The bug, discovered by German firm, allows hackers to remotely gain control of and also clone certain mobile SIM cards.
Hackers could use compromised SIMs to commit financial crimes or engage in electronic espionage, according to Berlin’s Security Research Labs, which will describe the vulnerabilities at the Black Hat hacking conference that opens in Las Vegas on July 31.
The UN’s Geneva-based International Telecommunications Union (ITU), which has reviewed the research, described it as “hugely significant.”
“These findings show us where we could be heading in terms of cybersecurity risks,” ITU Secretary-General Hamadoun Toure said.
He said the agency would notify telecommunications regulators and other government agencies in nearly 200 countries about the potential threat and also reach out to hundreds of mobile companies, academics and other industry experts.
A spokeswoman for the GSM Association (GSMA), which represents nearly 800 mobile operators worldwide, said it also reviewed the research.
“We have been able to consider the implications and provide guidance to those network operators and SIM vendors that may be impacted,” GSMA spokeswoman Claire Cranton said.
Nicole Smith, a spokeswoman for Gemalto NV, the world’s biggest maker of SIM cards, said her firm supported GSMA’s response.
“Our policy is to refrain from commenting on details relating to our customers’ operations,” she said.
Cracking SIM cards has long been the Holy Grail of hackers because the tiny devices located in cellphones allow operators to identify and authenticate subscribers as they use networks.
Karsten Nohl, the chief scientist who led the research team and will reveal the details at Black Hat, said the hacking only works on SIMs that use an old encryption technology known as Data Encryption Standard.
Nohl said he conservatively estimates that at least 500 million phones are vulnerable to the attacks he will discuss at Black Hat.
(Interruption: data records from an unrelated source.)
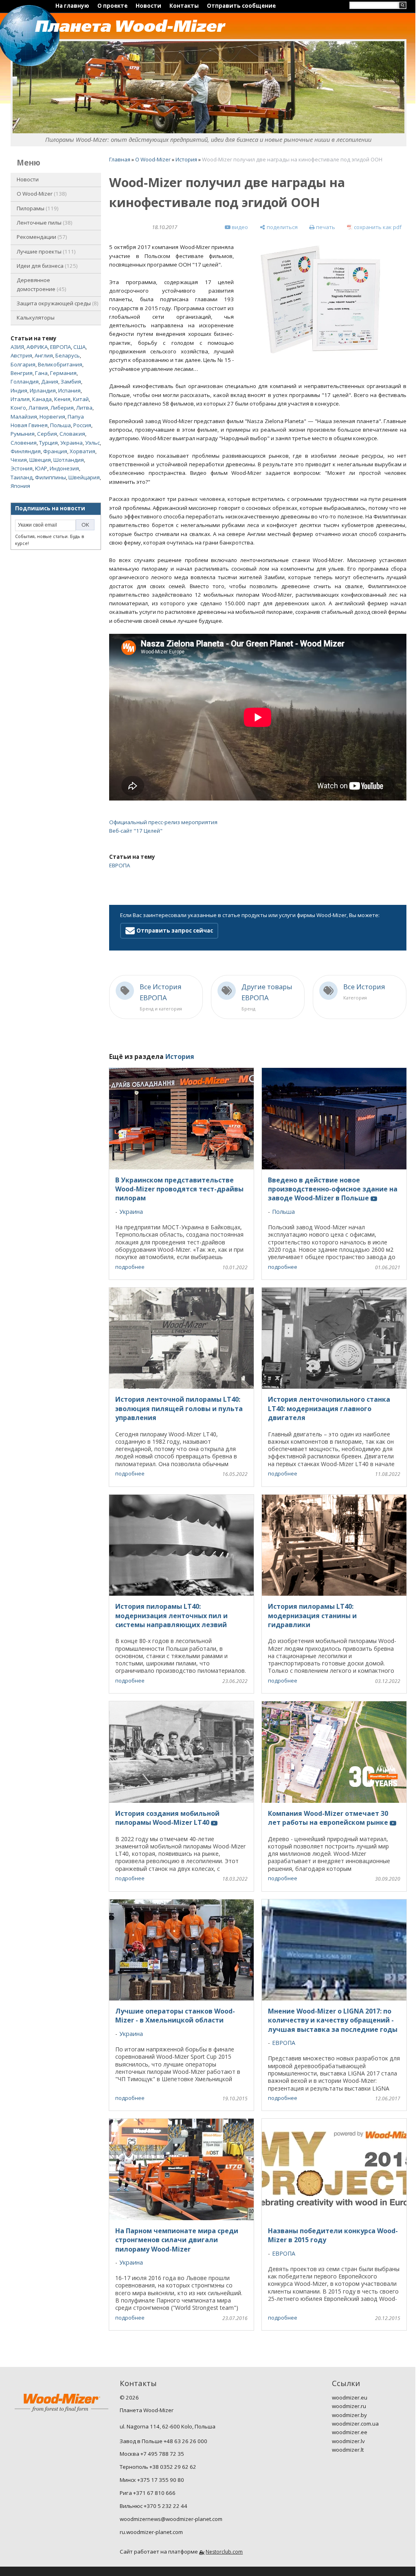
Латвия (38, 407)
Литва (84, 407)
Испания (69, 390)
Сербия (47, 433)
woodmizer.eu (349, 2397)
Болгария (23, 364)
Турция (48, 442)
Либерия (62, 407)
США (79, 347)
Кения (62, 399)
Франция (55, 451)
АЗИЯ (17, 347)
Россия (82, 425)
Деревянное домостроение (41, 284)
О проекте (112, 5)
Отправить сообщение (241, 5)
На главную (72, 5)
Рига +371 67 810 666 (148, 2493)
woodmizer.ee (349, 2432)
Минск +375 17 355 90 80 (152, 2479)
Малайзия (24, 416)
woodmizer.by (349, 2415)
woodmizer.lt (348, 2449)
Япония (20, 486)
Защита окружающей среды (57, 303)
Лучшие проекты (45, 251)
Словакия (72, 433)
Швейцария (84, 477)
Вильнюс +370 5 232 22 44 (153, 2506)
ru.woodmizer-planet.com (151, 2532)
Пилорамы (37, 208)
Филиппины (50, 477)
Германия (63, 373)
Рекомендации (41, 236)
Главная (119, 159)
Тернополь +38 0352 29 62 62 (158, 2466)
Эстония (22, 468)
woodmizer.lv (348, 2441)
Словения (24, 442)
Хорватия (82, 451)
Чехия (19, 459)
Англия (44, 355)
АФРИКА (37, 347)
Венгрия (22, 373)
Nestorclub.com (224, 2551)
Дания (49, 381)
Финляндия (26, 451)
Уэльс (92, 442)
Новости (148, 5)
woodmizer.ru (349, 2406)
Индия (19, 390)
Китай (81, 399)
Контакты (184, 5)
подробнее (130, 1266)
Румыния (23, 433)
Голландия (25, 381)
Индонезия (64, 468)
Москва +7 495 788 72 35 (152, 2453)
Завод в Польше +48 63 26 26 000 (163, 2441)
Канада (42, 399)
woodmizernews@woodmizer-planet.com (171, 2519)
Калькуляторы (36, 317)
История (186, 159)
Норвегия (52, 416)
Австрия (21, 355)
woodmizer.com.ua (355, 2423)
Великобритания (60, 364)
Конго (18, 407)
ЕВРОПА (60, 347)
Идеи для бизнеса (46, 265)
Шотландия (68, 459)
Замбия (71, 381)
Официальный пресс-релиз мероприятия (163, 822)
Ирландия (43, 390)
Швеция (40, 459)
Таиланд (22, 477)
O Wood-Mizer (41, 193)
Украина (71, 442)
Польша (60, 425)
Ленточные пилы (44, 222)
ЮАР (41, 468)
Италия (20, 399)
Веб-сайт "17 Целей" (135, 830)
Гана (41, 373)
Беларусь (67, 355)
He added that the number could grow if other researchers start looking into the issue and find other ways to exploit the same class of vulnerabilities.
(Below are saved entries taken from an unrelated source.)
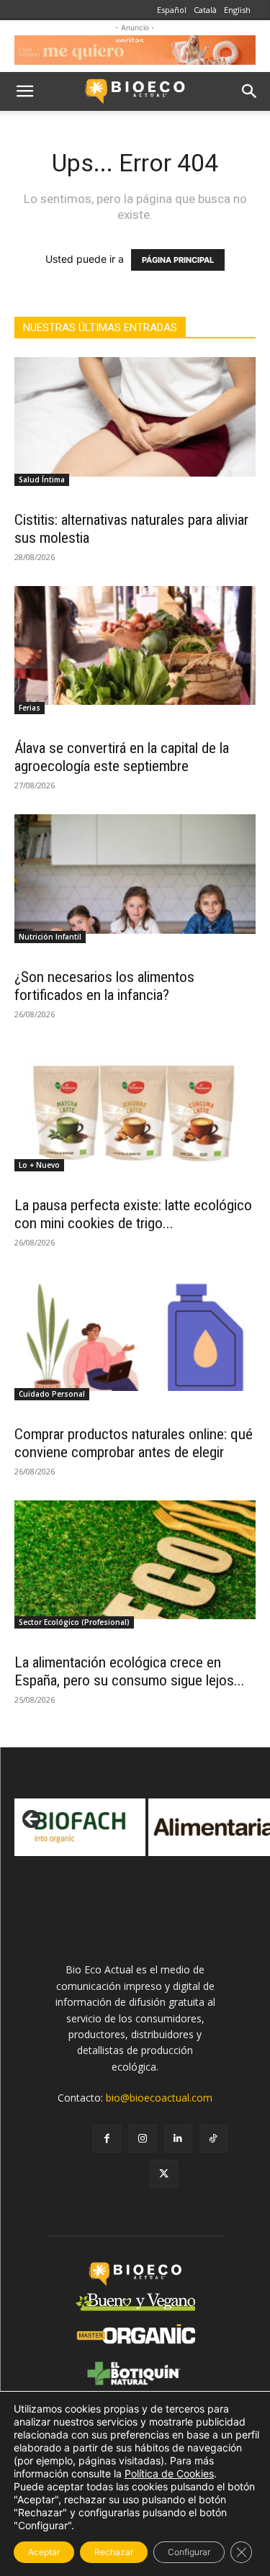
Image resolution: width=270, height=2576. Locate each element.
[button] (24, 91)
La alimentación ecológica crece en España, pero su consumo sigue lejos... (129, 1671)
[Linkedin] (178, 2139)
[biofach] (79, 1827)
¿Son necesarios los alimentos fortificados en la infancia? (104, 986)
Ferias (29, 708)
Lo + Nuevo (39, 1165)
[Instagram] (142, 2139)
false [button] (32, 1820)
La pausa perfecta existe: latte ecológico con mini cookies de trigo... (133, 1214)
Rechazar (113, 2551)
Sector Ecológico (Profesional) (74, 1622)
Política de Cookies (169, 2473)
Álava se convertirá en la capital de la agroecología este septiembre (121, 757)
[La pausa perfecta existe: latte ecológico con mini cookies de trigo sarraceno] (135, 1102)
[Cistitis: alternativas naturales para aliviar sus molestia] (135, 416)
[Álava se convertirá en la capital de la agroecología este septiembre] (135, 645)
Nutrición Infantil (50, 937)
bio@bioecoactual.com (159, 2097)
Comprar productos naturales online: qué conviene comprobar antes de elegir (133, 1443)
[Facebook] (107, 2139)
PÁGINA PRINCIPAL (178, 260)
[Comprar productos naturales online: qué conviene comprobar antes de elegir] (135, 1330)
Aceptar (44, 2551)
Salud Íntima (42, 479)
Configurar (189, 2551)
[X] (164, 2174)
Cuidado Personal (52, 1394)
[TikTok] (213, 2139)
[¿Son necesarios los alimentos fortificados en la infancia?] (135, 873)
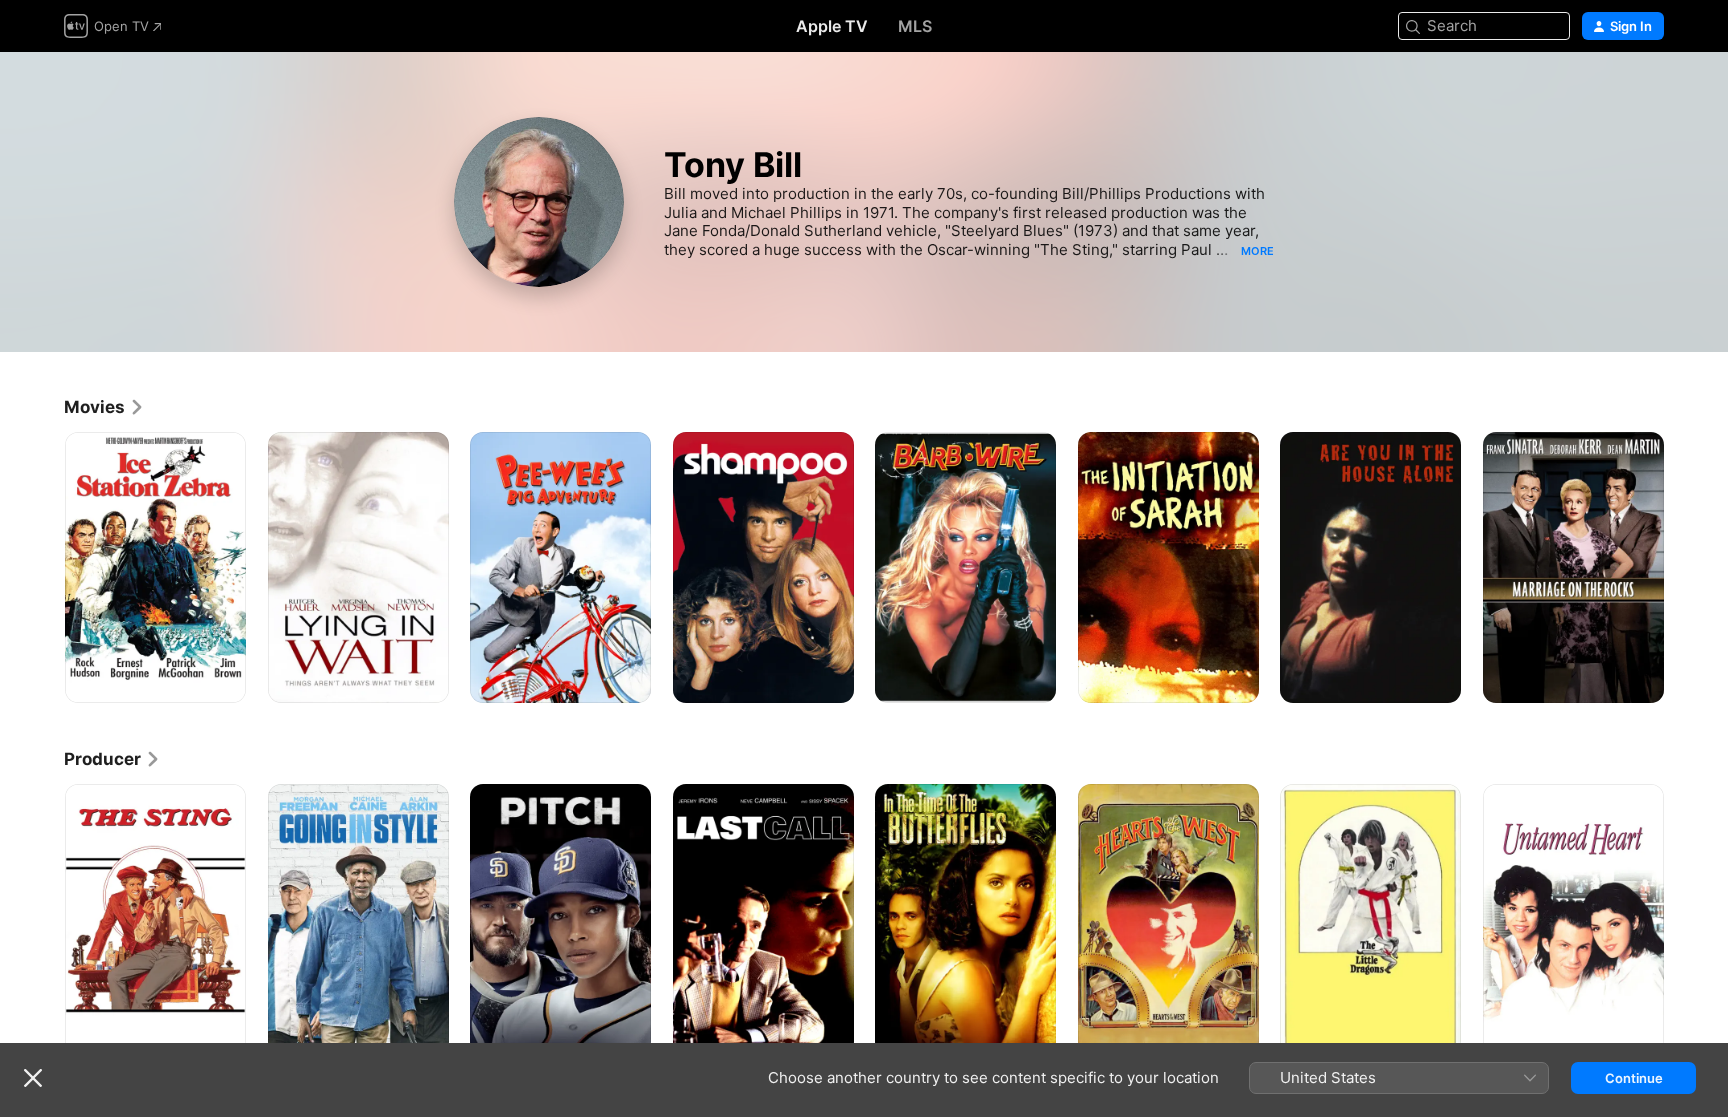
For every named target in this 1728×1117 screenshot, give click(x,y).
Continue (1634, 1078)
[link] (104, 407)
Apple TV (832, 26)
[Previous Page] (44, 567)
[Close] (33, 1078)
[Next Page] (1684, 567)
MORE (1257, 251)
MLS (915, 26)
The ITU estimates that about 6 billion mobile phones are in use worldwide. It plans to work with the industry to identify how to protect vulnerable devices from attack, Toure said.
Once a hacker copies a SIM, it can be used to make calls and send text messages impersonating the owner of the cellphone, said Nohl, who has a doctorate in computer engineering from the University of Virginia.
“We become the SIM card. We can do anything the normal phone users can do,” Nohl said in a telephone interview.
“If you have a MasterCard number or PayPal data on the phone, we get that too,” if it is stored on the SIM, he added.
The newly identified attack method only grants access to data stored on the SIM, which means payment applications that store their secrets outside of the SIM card are not vulnerable to this particular hacking approach.